Roślinność zaczyna się odradzać
Badania prowadzone od 2018 roku przez dr Aleksandrę Zgrundo pokazują, że w Zatoce Puckiej roślinność powoli zaczyna się odradzać. Do zatoki wracają gatunki, które trudno było zauważyć na tym terenie od kilku dekad. To zachęciło naukowców do podjęcia działań wspierających naturalną regenerację dna morskiego.

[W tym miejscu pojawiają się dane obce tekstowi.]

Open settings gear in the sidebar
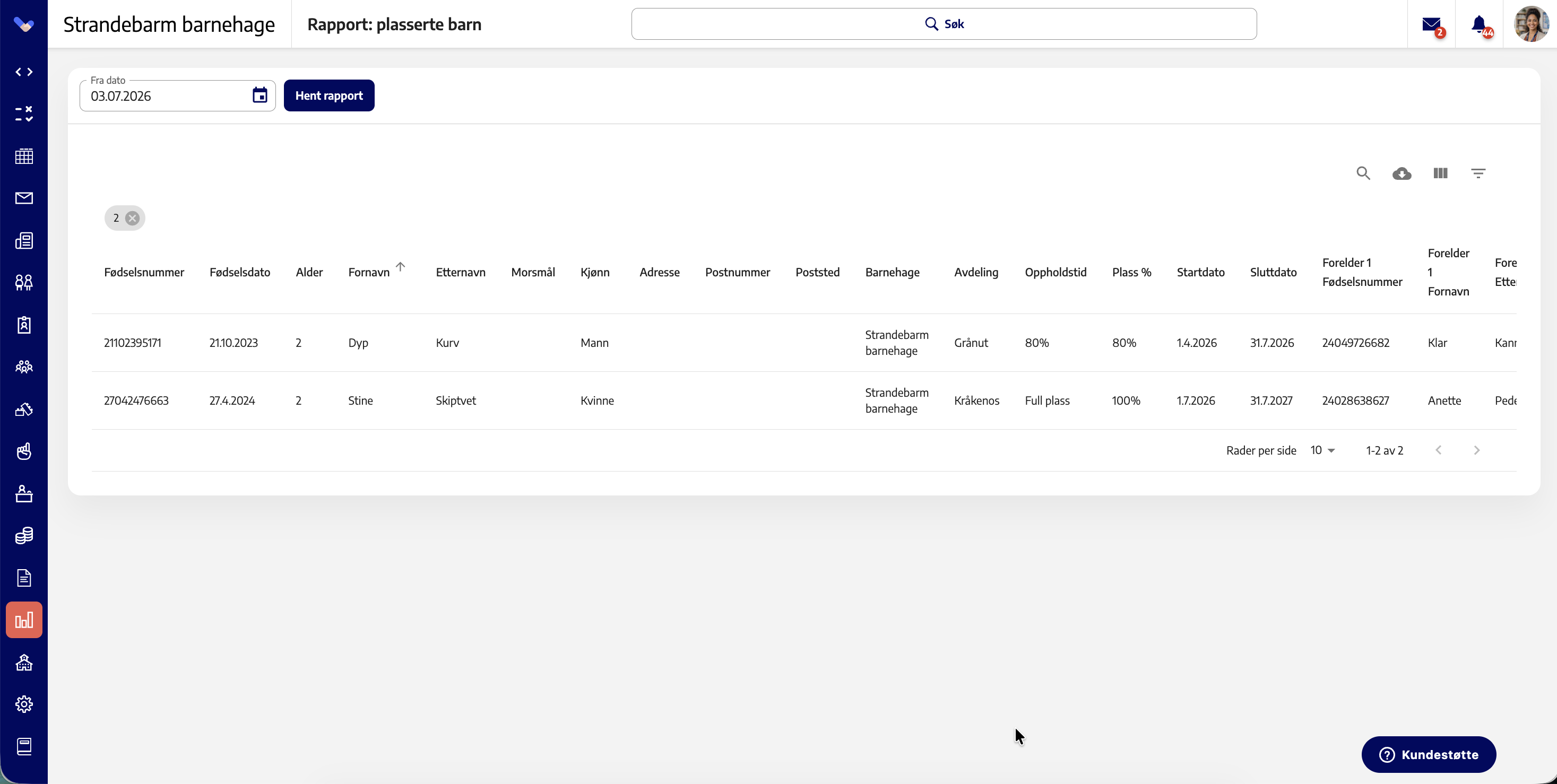[23, 704]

Na czym ma ona polegać? Naukowcy wybierają takie gatunki roślin, które niegdyś bujnie porastały dno zatoki, wykopują pojedyncze sadzonki z miejsc na Morzu Bałtyckim, w których taki typ roślinności występuje w większej ilości oraz sadzą je w miejscach, gdzie znajduje się puste dno. Ważnym elementem jest korzystanie z roślin, które naturalnie występują w podobnych warunkach, w pobliżu miejsca docelowego zasadzenia. Dzięki temu wzrasta prawdopodobieństwo przyjęcia się sadzonek. Być może poprzednie inicjatywy mające na celu odbudowę łąk podwodnych zatoki nie powiodły się właśnie dlatego, że pozyskiwano gatunki roślin z innych akwenów. Działania Fundacji MARE oraz naukowców z UG jest natomiast bardziej zbliżony do naturalnego procesu rozrastania się podwodnej flory, nie zaburza więc ekosystemu, a go wspomaga.

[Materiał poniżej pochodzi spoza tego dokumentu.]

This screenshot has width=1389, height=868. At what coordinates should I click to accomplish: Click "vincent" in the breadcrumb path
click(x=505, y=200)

Nowatorskie podejście do ochrony Bałtyku
Na tym nie kończy się jednak praca naukowców w tym zakresie. Badacze zamierzają cyklicznie, raz w miesiącu, kontrolować tempo rozrostu roślinności. Dzięki temu będą mogli szybciej interweniować w przypadku pojawienia się jakichkolwiek problemów. Naukowcy oraz Fundacja MARE apelują również, że ich działania nie są jedynym elementem wpływającym na odbudowywanie dna morskiego Zatoki Puckiej. Ważne są również działania regulacyjne (takie, jak usypywanie piasku ne brzeg, zwłaszcza w obszarach chronionych) oraz ochronne (np. ograniczenie ruchu motorowodnego czy kotwiczenia). Według badaczy wszyscy powinniśmy zmienić sposób, w jaki myślimy o zarządzaniu środowiskiem - nie jak o obcym systemie, który mamy kontrolować, ale jak o złożonej sieci życia, którą chronimy, ponieważ jesteśmy częścią.